What is expected — How does the data below read from its first line through the line containing "Task: Switch to the PERSONNEL_INPUTS sheet"? Print those lines exactly.

*** Opening of Data for analysis ***

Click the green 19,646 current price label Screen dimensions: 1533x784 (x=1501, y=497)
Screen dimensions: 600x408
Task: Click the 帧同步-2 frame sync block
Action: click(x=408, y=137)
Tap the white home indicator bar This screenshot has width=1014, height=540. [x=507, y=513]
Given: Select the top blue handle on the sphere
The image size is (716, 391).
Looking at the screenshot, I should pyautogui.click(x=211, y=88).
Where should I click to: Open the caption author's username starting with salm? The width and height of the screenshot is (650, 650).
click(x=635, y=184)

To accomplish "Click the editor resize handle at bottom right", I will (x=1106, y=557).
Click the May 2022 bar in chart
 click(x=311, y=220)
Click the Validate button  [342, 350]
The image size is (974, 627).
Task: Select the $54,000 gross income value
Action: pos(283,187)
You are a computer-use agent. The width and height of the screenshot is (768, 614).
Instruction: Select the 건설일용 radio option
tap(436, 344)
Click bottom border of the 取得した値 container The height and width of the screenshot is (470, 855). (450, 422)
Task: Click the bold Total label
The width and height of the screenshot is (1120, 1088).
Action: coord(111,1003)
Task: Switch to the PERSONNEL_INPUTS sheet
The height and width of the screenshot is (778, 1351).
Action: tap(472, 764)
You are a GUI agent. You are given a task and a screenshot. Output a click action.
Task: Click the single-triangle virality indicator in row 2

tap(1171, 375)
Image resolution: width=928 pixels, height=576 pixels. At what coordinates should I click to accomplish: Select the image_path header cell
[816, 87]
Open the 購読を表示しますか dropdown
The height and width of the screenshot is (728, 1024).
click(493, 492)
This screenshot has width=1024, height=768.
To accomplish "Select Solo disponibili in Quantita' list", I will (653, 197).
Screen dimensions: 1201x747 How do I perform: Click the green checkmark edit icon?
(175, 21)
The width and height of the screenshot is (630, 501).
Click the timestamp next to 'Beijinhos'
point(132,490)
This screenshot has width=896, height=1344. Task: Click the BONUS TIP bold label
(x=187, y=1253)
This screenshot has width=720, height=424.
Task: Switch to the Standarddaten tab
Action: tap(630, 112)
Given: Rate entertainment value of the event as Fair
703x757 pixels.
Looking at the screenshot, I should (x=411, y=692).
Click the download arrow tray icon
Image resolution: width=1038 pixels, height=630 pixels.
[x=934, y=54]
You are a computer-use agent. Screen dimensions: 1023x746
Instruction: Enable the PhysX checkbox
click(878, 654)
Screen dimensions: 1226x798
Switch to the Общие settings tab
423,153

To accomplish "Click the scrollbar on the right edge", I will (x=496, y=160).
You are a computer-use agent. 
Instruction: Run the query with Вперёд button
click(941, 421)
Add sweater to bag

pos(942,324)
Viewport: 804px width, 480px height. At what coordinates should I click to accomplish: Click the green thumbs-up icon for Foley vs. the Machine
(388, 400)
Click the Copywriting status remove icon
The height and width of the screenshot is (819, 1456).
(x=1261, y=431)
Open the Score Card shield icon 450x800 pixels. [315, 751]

*** Close of Data for analysis ***

Output for this exercise —
Click the green 19,646 current price label Screen dimensions: 1533x784 (x=1501, y=497)
Screen dimensions: 600x408
Task: Click the 帧同步-2 frame sync block
Action: click(x=408, y=137)
Tap the white home indicator bar This screenshot has width=1014, height=540. [x=507, y=513]
Given: Select the top blue handle on the sphere
The image size is (716, 391).
Looking at the screenshot, I should pyautogui.click(x=211, y=88).
Where should I click to: Open the caption author's username starting with salm? The width and height of the screenshot is (650, 650).
click(x=635, y=184)

To accomplish "Click the editor resize handle at bottom right", I will (x=1106, y=557).
Click the May 2022 bar in chart
 click(x=311, y=220)
Click the Validate button  [342, 350]
The image size is (974, 627).
Task: Select the $54,000 gross income value
Action: pos(283,187)
You are a computer-use agent. The width and height of the screenshot is (768, 614).
Instruction: Select the 건설일용 radio option
tap(436, 344)
Click bottom border of the 取得した値 container The height and width of the screenshot is (470, 855). (450, 422)
Task: Click the bold Total label
The width and height of the screenshot is (1120, 1088).
Action: coord(111,1003)
Task: Switch to the PERSONNEL_INPUTS sheet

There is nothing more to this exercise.